With Taylor Fleming on guitar, Ilana Newman on drums and Fabienne Voegeli and Sophie Newman singing, they performed a few Beatles songs, beginning with "Can't Buy Me Love."
Thanks to the video game "Rock Band" Beatles edition, all the lyrics were right there in front of them on a large TV screen, and color-coded instructions on the screen and the instruments turned them into instant rock stars.
Nearby, another group of teens and preteens with wireless controllers played the video game "Super Smash Bros.," which was projected on a large screen in the community room.
"I like having kids ages 11 to 18 from different schools and different neighborhoods here," youth services librarian Anne Crawford said. "This is very much a collaborative effort in the sense that they help set up the equipment and play together.

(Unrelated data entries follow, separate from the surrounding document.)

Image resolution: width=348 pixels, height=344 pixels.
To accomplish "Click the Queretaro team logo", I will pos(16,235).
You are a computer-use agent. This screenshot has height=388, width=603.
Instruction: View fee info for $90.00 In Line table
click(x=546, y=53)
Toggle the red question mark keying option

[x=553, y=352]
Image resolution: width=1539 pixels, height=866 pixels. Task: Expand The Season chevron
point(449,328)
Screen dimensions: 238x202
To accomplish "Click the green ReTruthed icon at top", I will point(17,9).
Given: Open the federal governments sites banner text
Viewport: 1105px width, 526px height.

It's a good experience for them; it's fun."
Crawford said the library hosts a teen video game night the second Monday of every month to promote the idea that the library is a fun place. The library provides the equipment and an assortment of video games, and kids can bring their own to share.
The 5 to 7 p.m. event is run by teen volunteers under Crawford's supervision, and during the past school year members of the Ponte Vedra High School Book Club helped host it.
This summer, Sabina Escalada, an employee at Game Stop in Jacksonville Beach, is a volunteer co-host, bringing games, expertise and prizes.
Monday, she brought an assortment of free posters, and some games rated "E" for "Everyone," including "Mario Kart," "Wii Sports Resort" and "Rayman Raving Rabbids."
"These are some of the most popular games," Escalada said as kids gathered around to see what she'd brought.
Video games are rated by how appropriate they are for various age groups. Many teen group participants have their own games at home, but during library game nights, only E-rated ones are permitted.
Crawford purchased "Super Smash Bros." with funds from the Friends of the Library support group, because it was recommended by a teen, she said.
While libraries are traditionally places to go for books, playing video games sometimes encourages teens to read.
Many video game systems have fan magazines, which teens love, Crawford said. While they're at the library, they can check out magazines, books, movies and music CDs.